**Problem to work on:**
Begin at the line with "The height and width of the screenshot is (530, 819)." and output every line through the end of the records, exactly as given. Omit pictures.

Stored records
--------------------------------------------------
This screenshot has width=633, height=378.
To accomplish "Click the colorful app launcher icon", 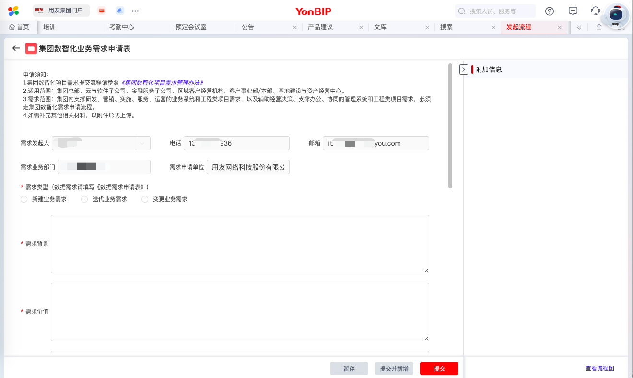I will click(x=13, y=11).
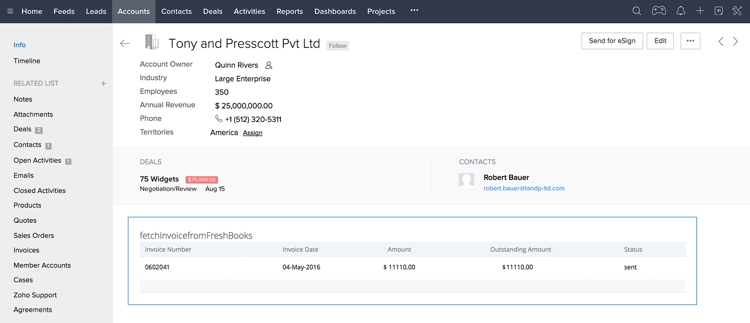Click the Send for eSign button
The height and width of the screenshot is (323, 750).
pos(612,41)
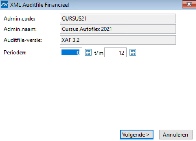Click the Perioden: label
The image size is (196, 141).
click(15, 53)
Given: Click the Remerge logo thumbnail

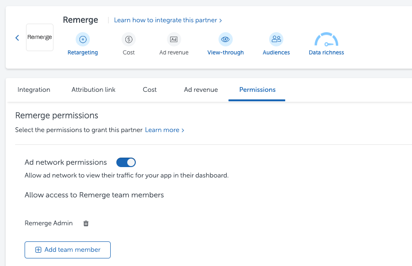Looking at the screenshot, I should pos(40,37).
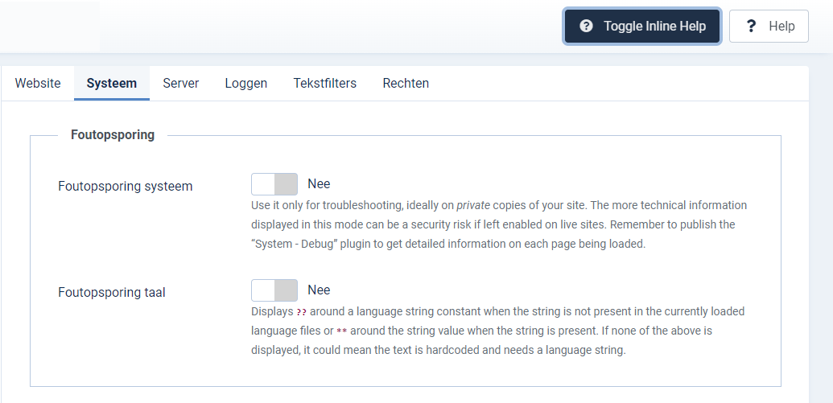The image size is (833, 403).
Task: Click the Foutopsporing taal field label
Action: (x=112, y=293)
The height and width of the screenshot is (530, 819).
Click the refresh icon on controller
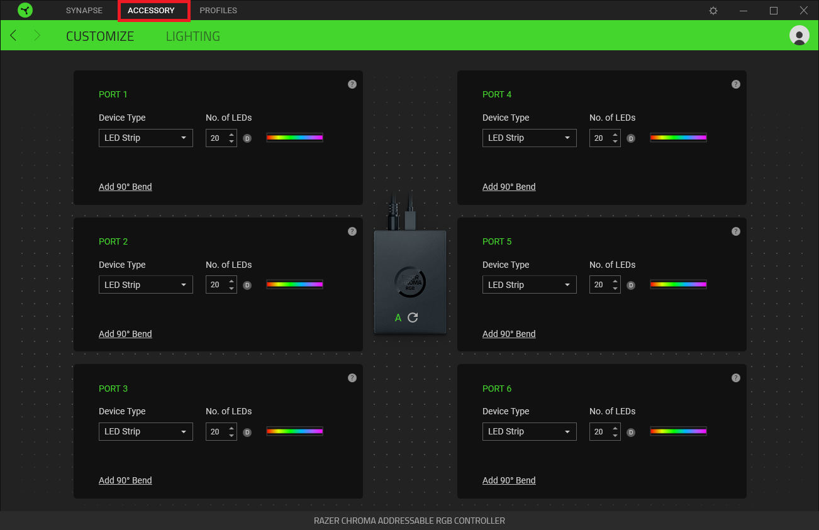coord(413,317)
--------------------------------------------------
**Answer space:**
The height and width of the screenshot is (530, 819).
Click the refresh icon on controller
coord(413,317)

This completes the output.